Kinematic studies demonstrated better ROM, less anteroposterior laxity and more posterior femoral rollback of PS compared to UC TKA [5, 11, 17]. These kinematic aspects seem to have no impact on clinical and patient-reported outcome in either approach of TKA. Kim et al. compared UC and PS TKA in the same patient and found no difference in side preference, satisfaction or joint perception despite kinematic advantages of the PS design [17]. Akti et al. investigated isokinetic performance and found no difference between UC and PS TKA [1]. Several studies compared short-time results between UC and PS TKA [1, 7, 17, 18, 20, 23, 24, 29, 30]. In these studies, different TKA designs were investigated and different patient-reported outcome measures were used, but all studies reported similar results for UC and PS TKA. There were no differences in revision rates or KOOS-JR scores between PS and UC TKA after mean 43 months follow-up in a large consecutive series of 5970 patients by Yacovelli et al. [33]. Only one study reported long-term results including fixed-bearing (n = 38) and mobile-bearing UC TKA (n = 199) [3]. There was no difference between all implant designs in survival after 10 years. Unfortunately, UC TKA is not clearly reported separately in the major arthroplasty registries. Looking at survivorship in the registries, there are generally higher revision rates for higher constraint TKA. In the Australian Arthroplasty Registry, high-volume surgeons preferring PS TKA had a 45% higher risk of revision at 13 years compared to surgeons preferring minimally stabilised TKA [31]. Two recent reviews [5, 27] summarized available evidence and found no difference in clinical outcome between UC and PS TKA which is consistent with the results of the present study. After reviewing kinematic and clinical studies as well as registry data, Meneghini et al. [27] concluded that a post-cam mechanism is no longer necessary in modern primary TKA. These results suggest that UC TKA is a safe option.

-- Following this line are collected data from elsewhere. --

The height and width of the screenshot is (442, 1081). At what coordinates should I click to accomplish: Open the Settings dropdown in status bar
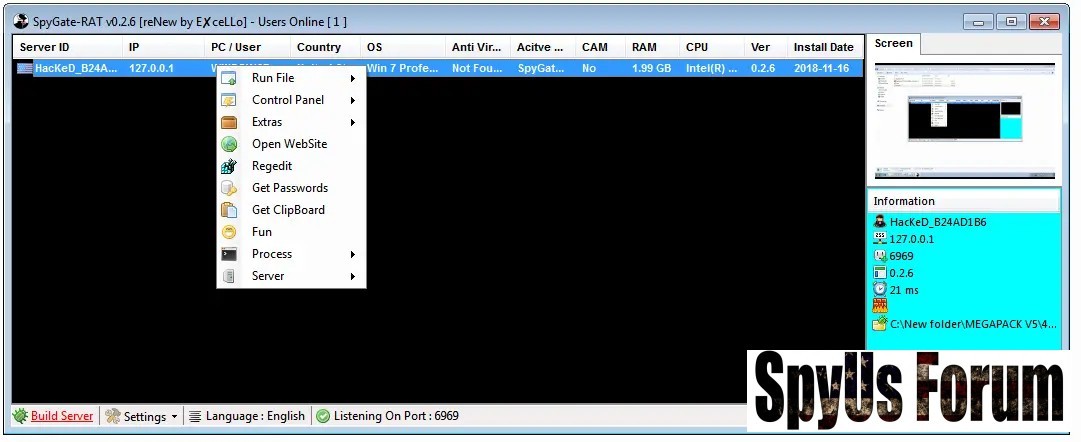143,416
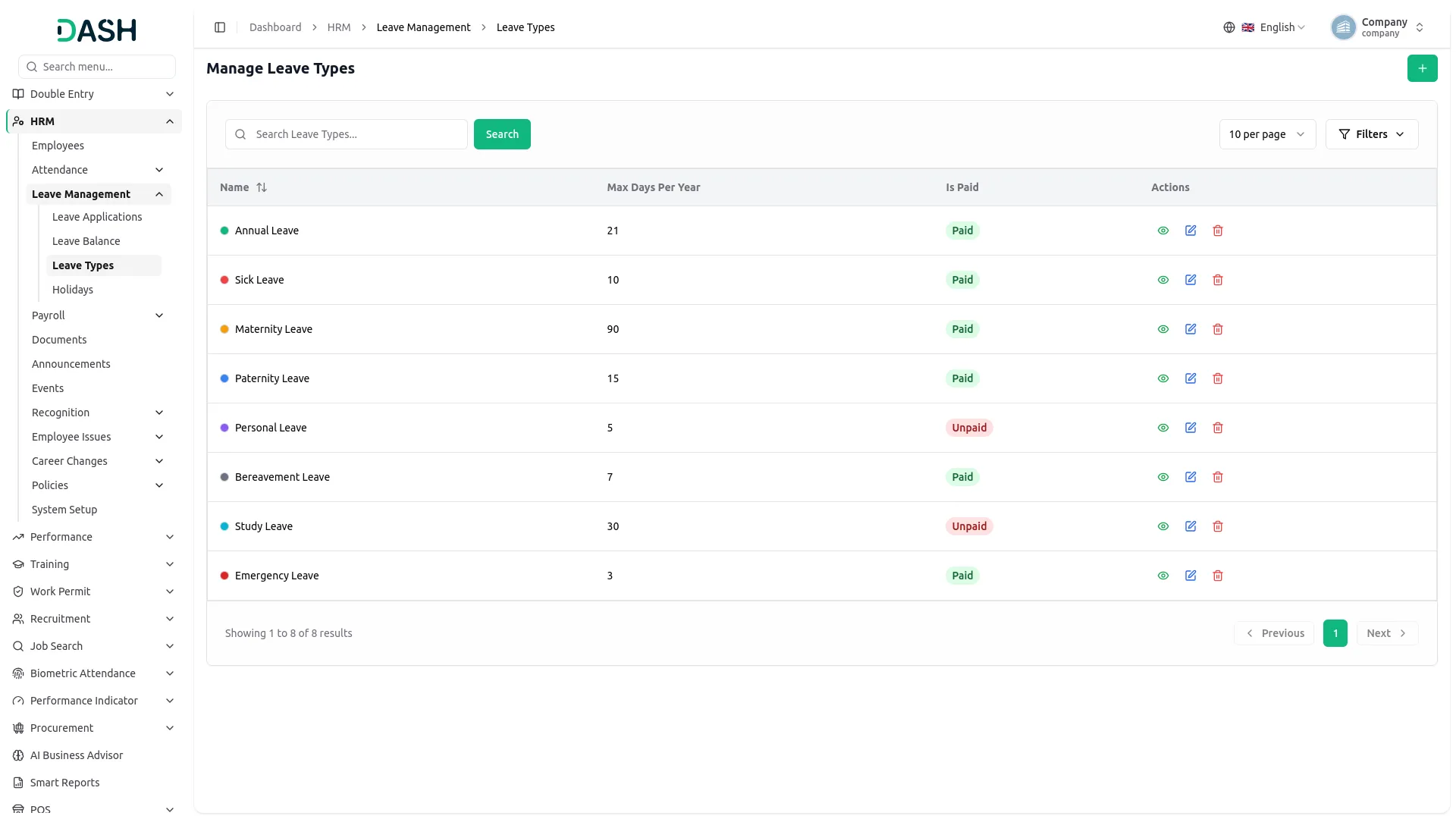
Task: View Bereavement Leave with the eye icon
Action: (1163, 477)
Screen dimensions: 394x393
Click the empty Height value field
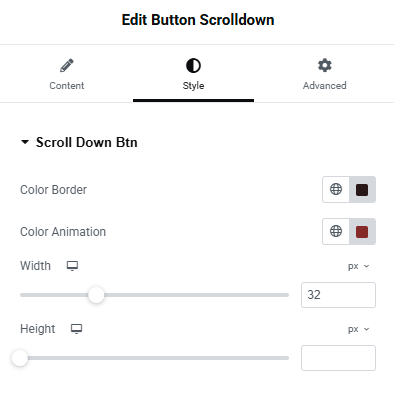point(338,358)

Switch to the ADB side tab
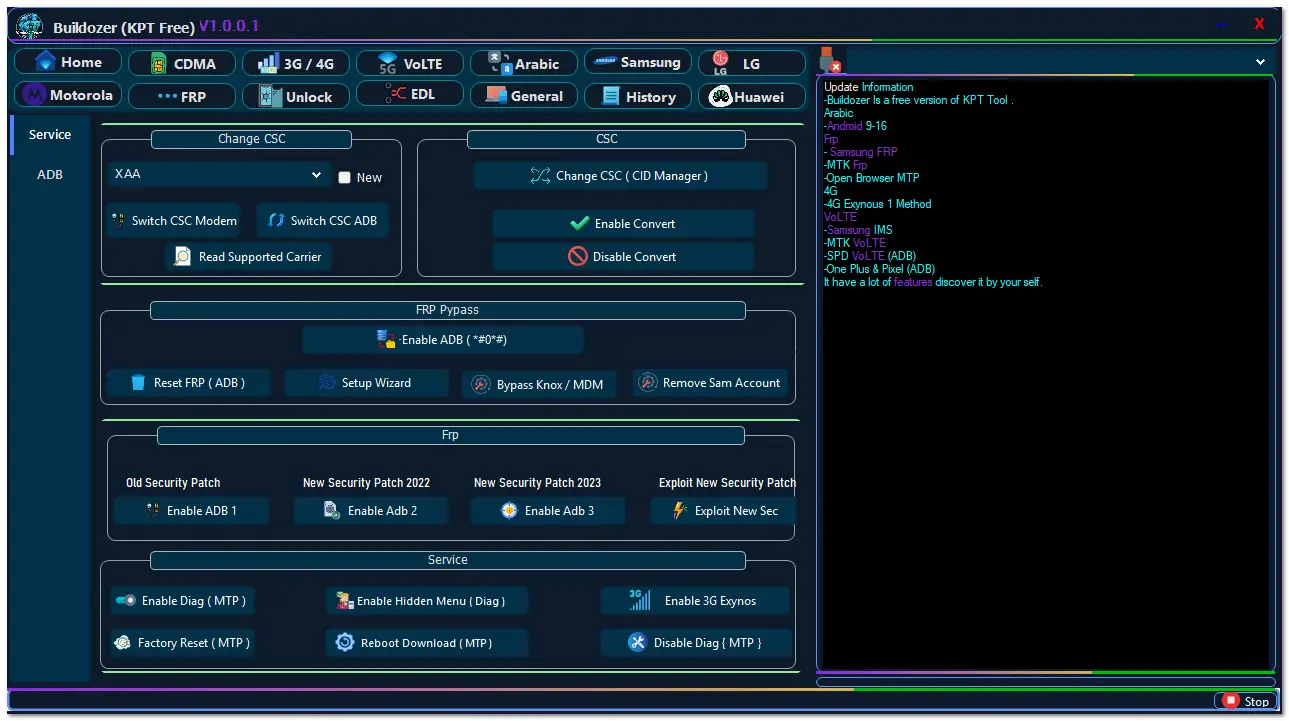coord(50,174)
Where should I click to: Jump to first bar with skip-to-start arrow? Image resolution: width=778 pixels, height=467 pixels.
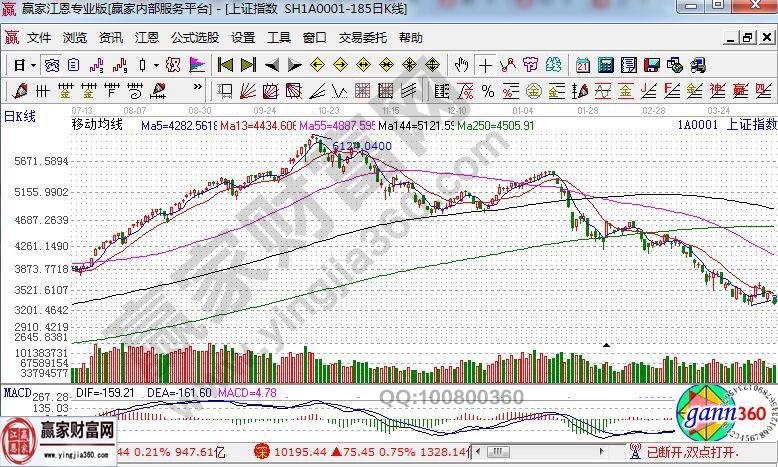[x=226, y=65]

While there was no overall difference between both groups, activities with high patellofemoral load (getting up, kneeling, climbing stairs) appeared to be more troublesome for patients in the PS group. The majority of patients in both groups had severe difficulties with or were unable to kneel. In vitro studies demonstrated that changes in patellofemoral kinematics and patellofemoral pressure increase after TKA depending on TKA design. This may have an influence on patellofemoral pain [12, 21]. In vitro measurements demonstrated higher patellofemoral pressure in UC TKA compared with the PS design [14]. This is in contrast to the present study and might be explained by differences in the design of the anterior femur between implant brands and whether patellar resurfacing was performed or not. In the present study, no patellar resurfacing was performed. The patellar clunk syndrome has been described as a result of a large box design in PS TKA [16]. Consequently, the box design and the design of the anterior femur has been changed to become more “patella-friendly”. Consequently, this does not seem to be an issue in modern PS design any longer.

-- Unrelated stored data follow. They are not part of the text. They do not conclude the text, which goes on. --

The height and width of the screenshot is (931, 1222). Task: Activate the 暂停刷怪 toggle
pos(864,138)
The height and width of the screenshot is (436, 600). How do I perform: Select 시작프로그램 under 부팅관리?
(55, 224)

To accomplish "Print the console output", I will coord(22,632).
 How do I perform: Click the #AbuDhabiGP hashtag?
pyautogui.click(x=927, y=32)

This study has some limitations. Not all eligible patients could be included and few patients were lost to follow-up, therefore a risk of selection bias exists. This study was performed using a specific fixed-bearing TKA design. Results may therefore not be applicable to other TKA designs. Patellofemoral problems were assessed using the questions from the OKS. No specific validated score for patellofemoral pain was used. Despite these limitations, this study provides detailed information on mid-term outcome of UC and PS TKA.

Conclusion

This study demonstrated no differences in ROM and PRO between fixed-bearing UC and PS TKA during mid-term follow-up. UC TKA can be considered a safe alternative to the well-established PS design in PCL substituting TKA. For surgeons who do not always substitute the PCL, this may be an advantage.